In order to convert a partial derivative of an arbitrary function of two variables from Cartesian coordinates to polar coordinates, we can simply employ the chain rule as follows:
$$ \frac{\partial f(x,y)}{\partial r}=\frac{\partial f(x,y)}{\partial x}\cdot\frac{\partial x}{\partial r}+\frac{\partial f(x,y)}{\partial y}\cdot\frac{\partial y}{\partial r}=\cos\theta\frac{\partial}{\partial x}(f(x,y))+\sin\theta\frac{\partial}{\partial y}(f(x,y)). $$
This gives us a partial differentiation operator with respect to $r$:
$$ \frac{\partial}{\partial r}=\cos\theta\frac{\partial}{\partial x}+\sin\theta\frac{\partial}{\partial y}. $$
I want to extend this idea to the "slanted" Cartesian coordinate system, in which the vertical axis we now call the $u$-axis and what was formerly the $x$-axis is now called the $v$-axis and is at an angle of $\phi$ with the vertical $u$-axis, where $0<\phi<\pi/2$.

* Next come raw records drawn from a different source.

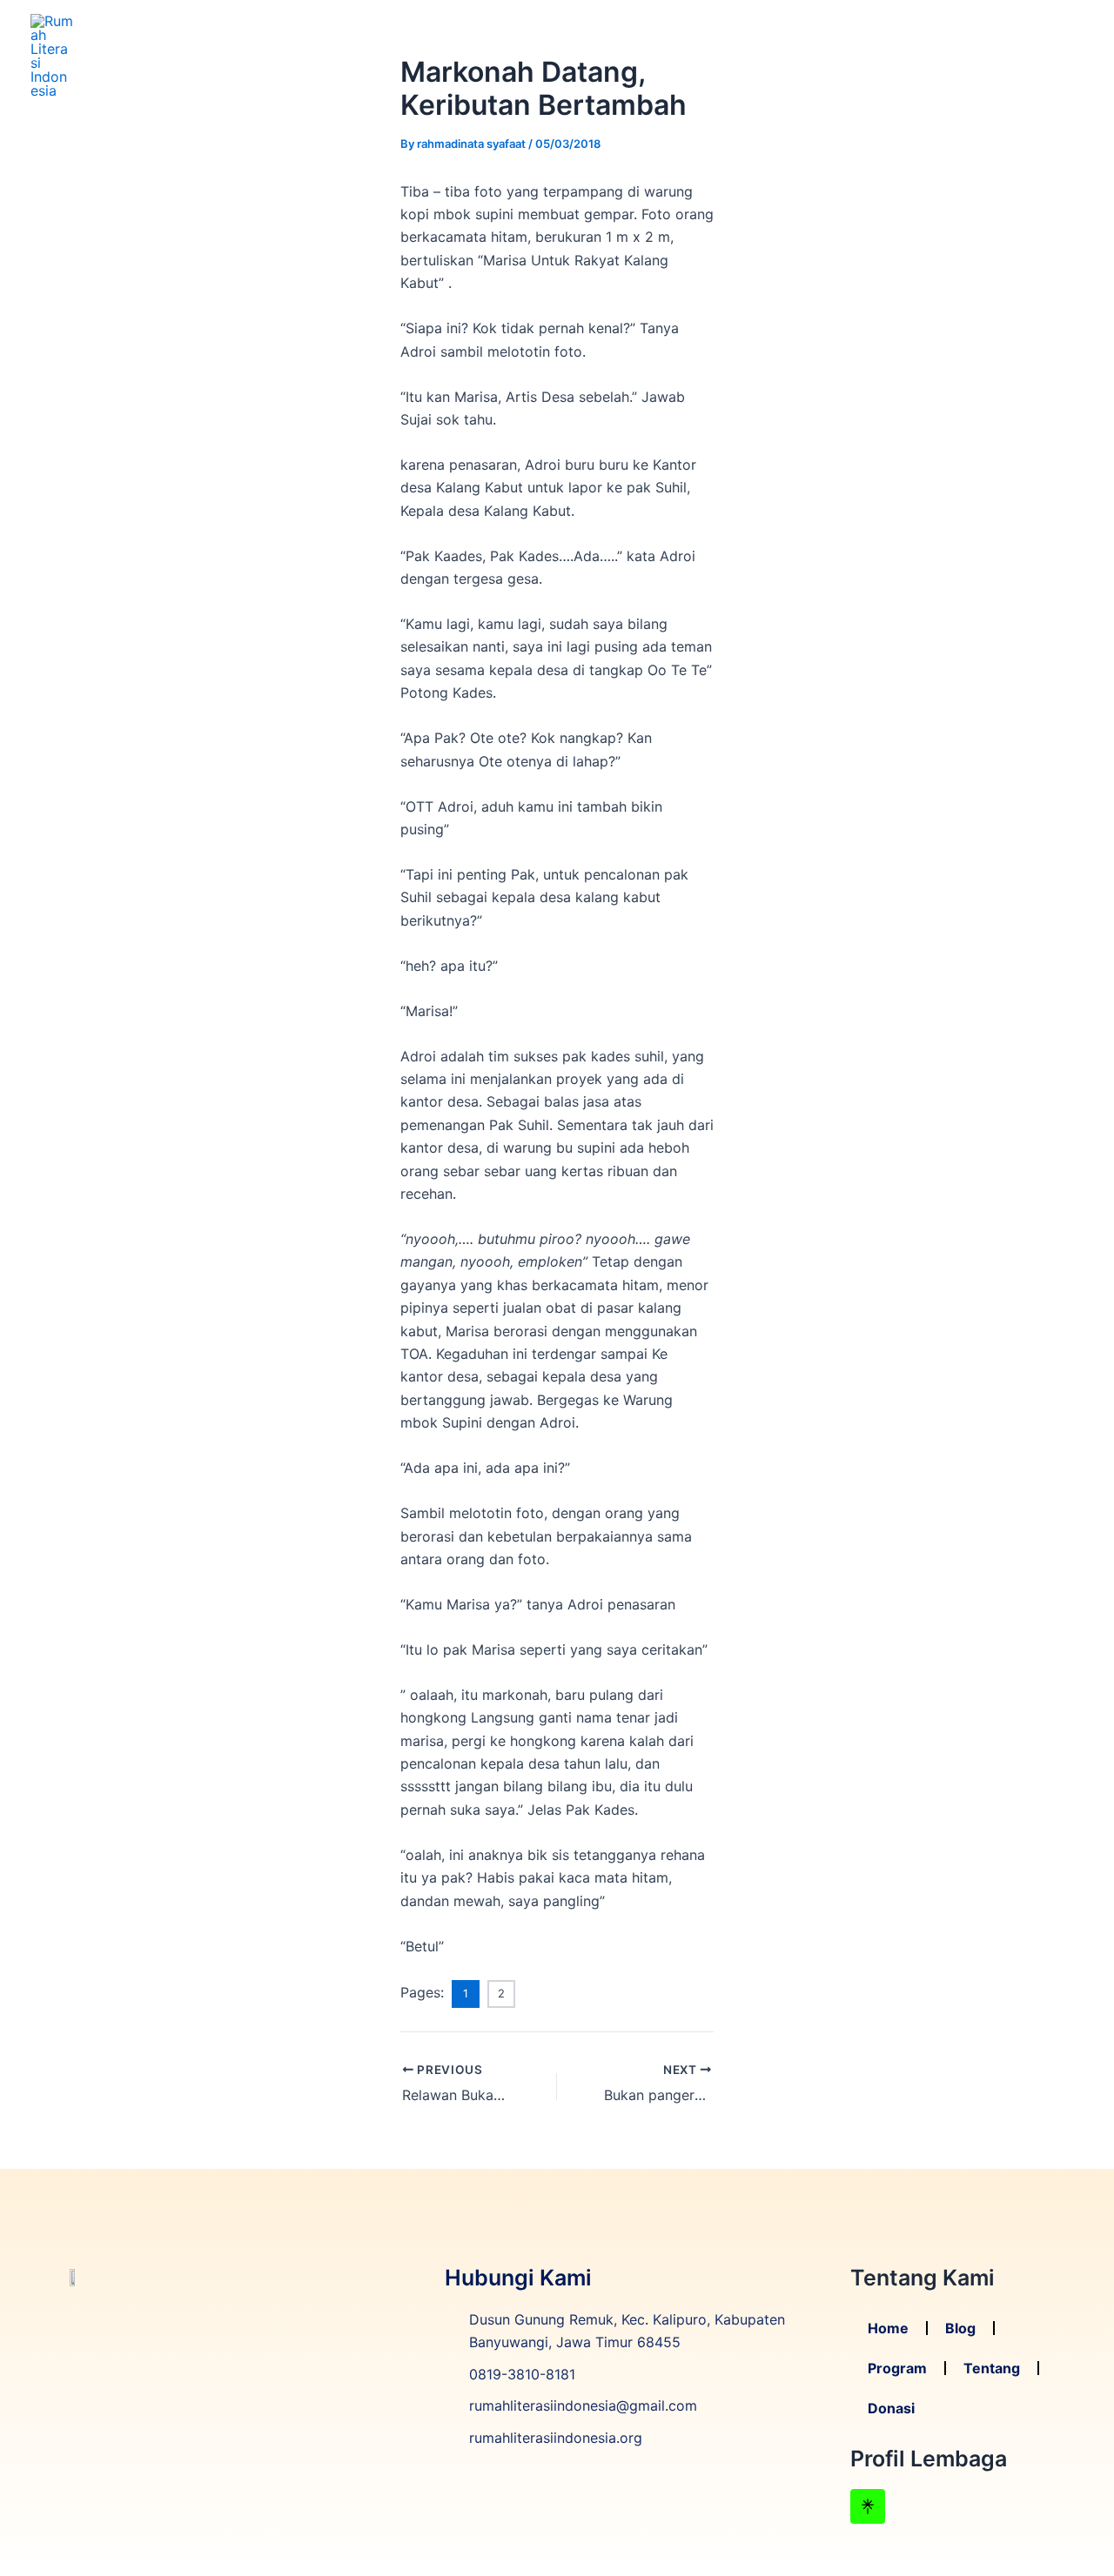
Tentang (966, 55)
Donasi (1046, 55)
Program (879, 55)
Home (746, 55)
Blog (808, 55)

I want to find $\frac{\partial f(r,\theta)}{\partial u}$. By the chain rule:
$$ \frac{\partial f(r,\theta)}{\partial u}=\frac{\partial f(r,\theta)}{\partial r}\cdot\frac{\partial r}{\partial u}+\frac{\partial f(r,\theta)}{\partial \theta}\cdot\frac{\partial \theta}{\partial u}. $$
I'm having some difficulty in computing $\frac{\partial r}{\partial u}$ and $\frac{\partial \theta}{\partial u}$ in terms of the angle $\phi$.